The most challenging aspect for us was trying to simplify something so complex. Trying to organize the universe of impacts and dependencies in the agriculture food systems in one place proved to be very difficult. It was also tough to come up with broad categories for all the various elements while still ensuring universal coverage. These categories had to be broad enough to include all these things, but specific enough so they could stand alone.
FT: Why is it important to develop policies and business strategies based on the TEEBAgriFood research?

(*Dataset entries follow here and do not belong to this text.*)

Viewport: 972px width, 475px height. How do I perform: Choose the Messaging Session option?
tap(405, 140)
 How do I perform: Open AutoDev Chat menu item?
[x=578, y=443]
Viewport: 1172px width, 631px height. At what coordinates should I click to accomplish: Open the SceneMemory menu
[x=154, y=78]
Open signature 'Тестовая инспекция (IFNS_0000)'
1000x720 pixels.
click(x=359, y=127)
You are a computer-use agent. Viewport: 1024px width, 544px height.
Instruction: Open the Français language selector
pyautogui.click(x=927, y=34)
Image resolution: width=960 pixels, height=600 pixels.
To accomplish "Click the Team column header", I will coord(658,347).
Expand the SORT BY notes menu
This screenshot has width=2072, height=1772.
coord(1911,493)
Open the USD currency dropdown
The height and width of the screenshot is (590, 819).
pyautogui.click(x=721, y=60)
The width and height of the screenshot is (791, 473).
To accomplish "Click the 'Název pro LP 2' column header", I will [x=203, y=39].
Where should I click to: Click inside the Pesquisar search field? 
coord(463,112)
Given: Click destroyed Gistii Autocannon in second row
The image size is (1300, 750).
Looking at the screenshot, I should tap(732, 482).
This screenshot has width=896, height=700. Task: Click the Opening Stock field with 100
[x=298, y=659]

KS: TEEBAgriFood takes a systemic and comprehensive view to include several elements that are important for human development. That is important for policy because often there are policies working at cross purposes, even if their ultimate goal is human development. Let’s say you want to maximize your monthly yield for ethanol production for clean energy, but that might undermine food security within the same country due to price increases. If you make policies that exclude an understanding of how these relevant dimensions interact, then you are going around in circles. In that way, the framework can add a lot of value to policy assessments. Although sometimes policies consider environmental and social impact assessments, we argue that they are still short of including all relevant impacts, such as equity and distributional impacts.
FT: What is the most significant unintended consequence of our current food system that policymakers, funders, and donors ignore?
KS: I think antimicrobial resistance is a major unintended consequence of our food system, and while the issue is gaining traction, the research is still unclear. The livestock sector is the largest user of antibiotics in the world and how that translates into antibiotic resistance in animals and plants is a question that needs to be answered. There is increasing evidence that this is a growing issue which will cause harm in the future.
FT: What do you want people to know most about the TEEBAgriFood report?
KS: The message that I hope we convey is that we are in a closed system. Whatever we do comes back to us over time and space, and by ‘us,’ I mean humans. These repercussions do not affect us all equally however. The people who often bear the brunt of environmental issues, such as climate change, water pollution, etc. are usually income poor and vulnerable. There is a lot more at stake then we perceive to be, and there are several ethical implications of business as usual that we need to consider in our decision-making.
Click HERE to download the TEEBAgriFood report!
The goal of TEEB AgriFood is to more comprehensively determine the costs, benefits, and dependencies of agriculture and food production. What makes some produce less expensive in most supermarkets is in part the use of cheap—often subsidized—fertilizers and pesticides, but that retail price does not take into account hidden costs like environmental damage from runoff or human impacts on health and livelihood. Conversely, these prices do not recognize the positive benefits created by more sustainable forms of agriculture. To ensure the sustainability of agriculture and food systems, an important step is to account for the side effects, or externalities, through market mechanisms. TEEBAgriFood is creating a framework for looking at all the impacts of the ‘eco-agri-food’ value chain, from farm to fork to disposal, including effects on livelihoods, the environment, and health. This can help farmers, decision makers, and businesses more explicitly look at the impacts of different practices and policies.